Updated

Democratic rivals Howard Dean (search) and Dick Gephardt (search) are pulling the negative ads they've been airing in Iowa, opting for a more positive message in the final days before the state's presidential caucus.

The Dean ad labeled his rivals as "Washington Democrats" who voted for the congressional resolution authorizing the Iraq war, while the Gephardt ad questioned his foe's stand on Medicare and Social Security.

The negative ads, which began airing this week and were to end sometime Friday, were risky because Iowa traditionally rewards candidates who stay positive while campaigning.

Dean's only ad that will remain on the air in Iowa is one that began running Thursday in which he asks voters to participate in the caucuses, the first voting of the presidential campaign. Polls show a four-way battle between Dean, Gephardt, John Kerry (search) and John Edwards (search).

Gephardt will continue to run two TV ads: one quotes Martin Luther King Jr., and another says the Missouri congressman will fight against unfair trade policies.

The ad campaigns heated up this week when Dean started running the spot that singled out those three opponents by name as having supported the resolution that authorized the war in Iraq. The ad runs photographs of Gephardt, Kerry and Edwards, including one of Gephardt standing at the White House alongside President Bush and former Senate Majority Leader Trent Lott, a Republican from Mississippi.

"It was a straightforward, honest ad on an important issue," Dean spokeswoman Sarah Leonard said.

On Thursday, Gephardt began airing a commercial that questions how much voters know about Dean. The ad includes clips of Dean talking and asks: "Did you know Howard Dean called Medicare 'one of the worst federal programs ever'? Did you know he supported the Republican plan to cut Medicare by $270 billion? And, did you know Howard Dean supported cutting Social Security retirement benefits to balance the budget?"

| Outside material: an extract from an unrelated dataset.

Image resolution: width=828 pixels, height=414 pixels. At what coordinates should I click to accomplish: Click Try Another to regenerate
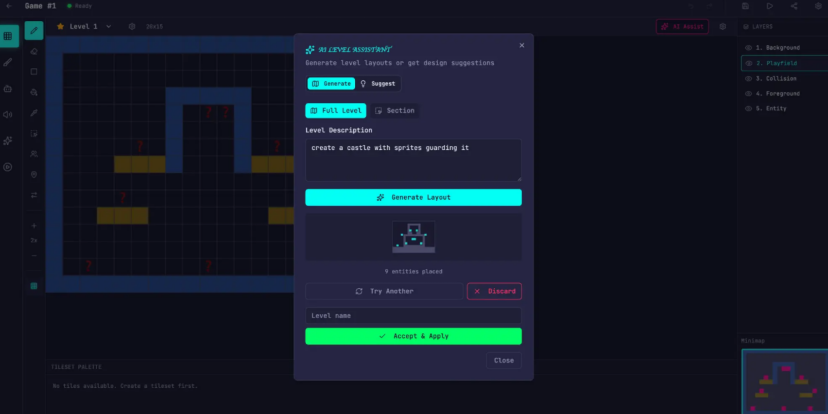383,291
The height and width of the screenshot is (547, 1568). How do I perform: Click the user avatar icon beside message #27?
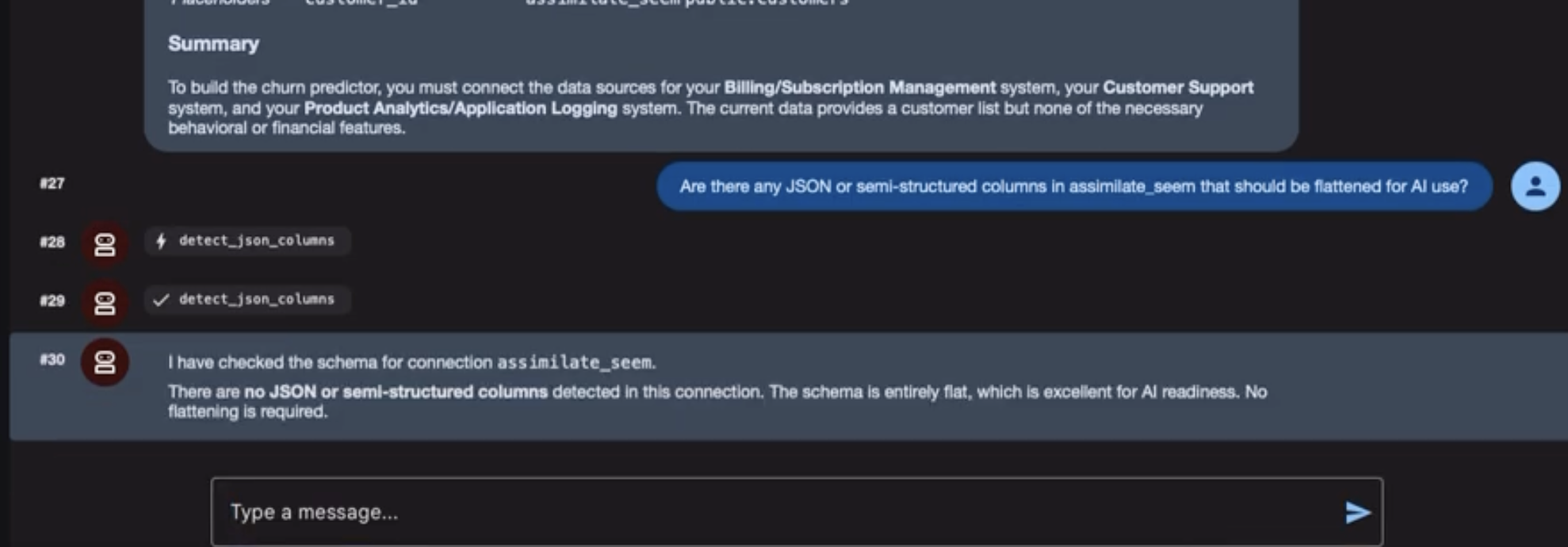pos(1535,186)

"The only reason our spot was ever on the air was because he attacked Dick Gephardt," Steve Murphy, Gephardt's campaign manager, said in a conference call with reporters. "In the waning days of the campaign, we were not going to allow Howard Dean to dictate the agenda."

The Annenberg Political Fact Check (search), a University of Pennsylvania project that checks the accuracy of what politicians say in their ads, said Thursday that Gephardt's ad takes Dean's comments out of context and uses Dean's positions from the mid-1990s and not his current positions.